Esos títulos implican una paradoja. Gauguin ha pasado a la historia como arquetipo del Überläufer,, del tránsfuga cultural, del que huye de la civilización europea para refugiarse en una cultura distante y extraña. Ahora bien, en el momento en que ese fugitivo trata de nombrar su experiencia del tránsito hacia lo otro, acude a un concepto, el de lo pastoral, que viene de la antigüedad grecolatina y que encarna mejor que ninguno los valores clásicos de la tradición occidental. Los orígenes de lo pastoral, como se sabe, se remontan al siglo tercero antes de Cristo, cuando Teócrito escribió, para sus refinados lectores de Alejandría, sus Idilios, algunos de los cuales trataban de la vida de los pastores de Sicilia. Dos siglos después, Virgilio habría de consagrar el género en sus Bucólicas, donde él y sus amigos aparecían disfrazados de pastores. El ejemplo de Virgilio alimentó a partir del Renacimiento una floreciente tradición: Petrarca, Boccaccio, Agnolo Poliziano y sobre todo Jacopo Sannazaro, con su Arcadia de inmensa fortuna, y todavía Garcilaso de la Vega, Torquato Tasso.... En las églogas de estos poetas, la simplicidad ideal de la vida rústica se contrapone a la complejidad vana de la ciudad y la corte. El pastor es el hombre ingenuo y puro, libre de la ambición y la codicia, de la adulación y la envidia, de las intrigas y las corrupciones de la sociedad urbana o cortesana.

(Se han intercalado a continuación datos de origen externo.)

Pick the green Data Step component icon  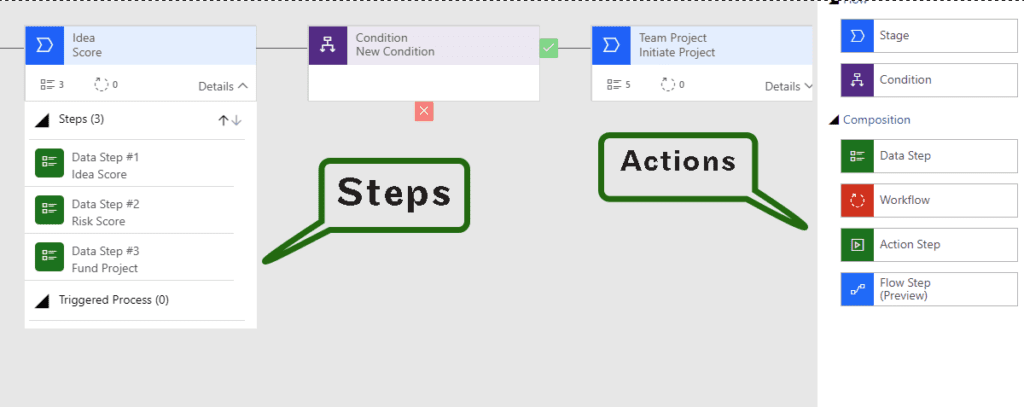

En pintura existe una tradición paralela de lo pastoral, tan abundante como en poesía. Una tradición que nace en la Venecia del Renacimiento, con Giorgione y Tiziano, y que se puede seguir a través de los Carracci y Domenichino, Poussin y Claudio de Lorena, Rubens y Rembrandt, hasta llegar a Watteau, Boucher o Fragonard10. ¿Y después? En el siglo XIX hay grandes nombres, como los de Constable, Corot o Puvis de Chavannes, que parecen confirmar la supervivencia del género bucólico. Pero ni siquiera esas figuras excepcionales pueden detener el irresistible proceso de decadencia que sufre lo pastoral desde el Romanticismo, en plena crisis del humanismo clásico y sus valores. En el paisaje y en la pintura de temas campesinos de mediados del siglo XIX, las frágiles convenciones de lo pastoral se derrumban ante los progresos del realismo, y los ideales bucólicos parecen caducos frente a los nuevos intereses científicos e ideológicos, como la documentación etnográfica, la exaltación patriótica o el afán de redención social...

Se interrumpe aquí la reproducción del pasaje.